Ramon estaba sentado junto a la encimera, observándolas.
—En el armario de abajo —dijo.
Noelia sacó un plato blanco viejo de una alta pila y se lo dio a Paula. Esta había sacado unos cuantos tubos de los colores necesarios de los equipos de pintura, algunos lápices, el cuaderno de espiral y dos pinceles.
—Ea —dijo—. Esto es todo lo que necesitamos para hacer unas obras maestras. ¿No habías traído una mochila contigo? Meteremos dentro estas cosas.
Noelia entró corriendo en el dormitorio en el instante en que la puerta de Pedro se abría.
—No encuentro mi equipo de pesca —gritó desde el interior de la habitación.
—Mira debajo de la cama —respondió Paula con un grito.
—Gracias.
Paula regresó a la cocina para sacar la fruta y las magdalenas del frigorífico y empezó a ponerlo todo en la mesa del comedor.
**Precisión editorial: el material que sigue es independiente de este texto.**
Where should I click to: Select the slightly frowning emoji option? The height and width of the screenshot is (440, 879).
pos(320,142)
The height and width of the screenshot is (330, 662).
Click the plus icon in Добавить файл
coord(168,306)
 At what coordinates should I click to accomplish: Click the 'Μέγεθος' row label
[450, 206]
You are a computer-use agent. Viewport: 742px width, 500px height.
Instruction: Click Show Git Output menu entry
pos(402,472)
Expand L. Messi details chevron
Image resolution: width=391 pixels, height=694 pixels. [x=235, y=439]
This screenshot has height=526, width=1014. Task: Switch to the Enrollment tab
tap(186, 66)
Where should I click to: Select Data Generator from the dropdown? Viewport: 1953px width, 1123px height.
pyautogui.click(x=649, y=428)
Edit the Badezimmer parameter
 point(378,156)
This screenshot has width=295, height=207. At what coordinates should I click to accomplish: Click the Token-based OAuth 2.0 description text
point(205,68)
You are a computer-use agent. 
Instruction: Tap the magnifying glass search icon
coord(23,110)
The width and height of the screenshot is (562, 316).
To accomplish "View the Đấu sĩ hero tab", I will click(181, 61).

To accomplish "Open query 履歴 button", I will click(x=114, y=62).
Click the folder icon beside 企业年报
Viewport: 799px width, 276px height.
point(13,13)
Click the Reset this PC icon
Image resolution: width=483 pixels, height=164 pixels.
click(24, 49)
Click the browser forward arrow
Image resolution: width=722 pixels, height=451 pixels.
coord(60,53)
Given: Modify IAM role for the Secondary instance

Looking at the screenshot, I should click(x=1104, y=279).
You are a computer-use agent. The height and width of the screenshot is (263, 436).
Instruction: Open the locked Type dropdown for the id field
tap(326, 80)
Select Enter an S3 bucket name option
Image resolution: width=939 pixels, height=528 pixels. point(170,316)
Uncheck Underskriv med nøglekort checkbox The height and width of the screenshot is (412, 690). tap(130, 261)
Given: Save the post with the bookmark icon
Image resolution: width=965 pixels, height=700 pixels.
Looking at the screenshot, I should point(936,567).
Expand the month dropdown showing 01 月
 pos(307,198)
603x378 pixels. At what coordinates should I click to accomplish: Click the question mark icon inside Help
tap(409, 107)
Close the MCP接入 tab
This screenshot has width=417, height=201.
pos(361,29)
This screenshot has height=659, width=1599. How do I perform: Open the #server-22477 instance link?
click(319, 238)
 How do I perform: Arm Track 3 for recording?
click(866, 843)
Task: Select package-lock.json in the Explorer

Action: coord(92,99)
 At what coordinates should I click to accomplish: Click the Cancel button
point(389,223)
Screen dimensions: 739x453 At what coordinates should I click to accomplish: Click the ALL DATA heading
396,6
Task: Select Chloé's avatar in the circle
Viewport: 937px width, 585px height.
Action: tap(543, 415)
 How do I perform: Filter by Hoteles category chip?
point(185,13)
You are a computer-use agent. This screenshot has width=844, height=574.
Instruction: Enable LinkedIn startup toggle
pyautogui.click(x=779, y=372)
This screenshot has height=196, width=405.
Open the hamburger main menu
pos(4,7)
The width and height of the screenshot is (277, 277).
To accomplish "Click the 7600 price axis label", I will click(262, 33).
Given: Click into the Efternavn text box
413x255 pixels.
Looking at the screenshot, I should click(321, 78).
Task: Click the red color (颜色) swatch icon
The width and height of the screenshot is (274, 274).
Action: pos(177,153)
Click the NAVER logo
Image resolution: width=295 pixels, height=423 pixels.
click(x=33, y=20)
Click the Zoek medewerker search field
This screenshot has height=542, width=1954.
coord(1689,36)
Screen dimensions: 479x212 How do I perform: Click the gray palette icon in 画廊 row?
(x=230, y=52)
Ramon seguía sentado a la encimera y observó a Paula mientras esta quitaba la motosierra de encima de la mesa y la dejaba en un rincón, quitándola de en medio. En unos minutos la mesa estaba puesta.
—El desayuno está listo —anunció, y Noelia salió de la habitación y se sentó. El siguiente fue Pedro, sin peinar y con la ropa vieja y raída que siempre se ponía en la cabaña, con la camisa sin abrochar.
Paula se acercó a él, le dio los buenos días con un beso y dijo:
—Gastaste demasiado dinero en el material de pintura. Te envié una lista. ¿Por qué no compraste sin más lo que te dije? —Le estaba abotonando la camisa.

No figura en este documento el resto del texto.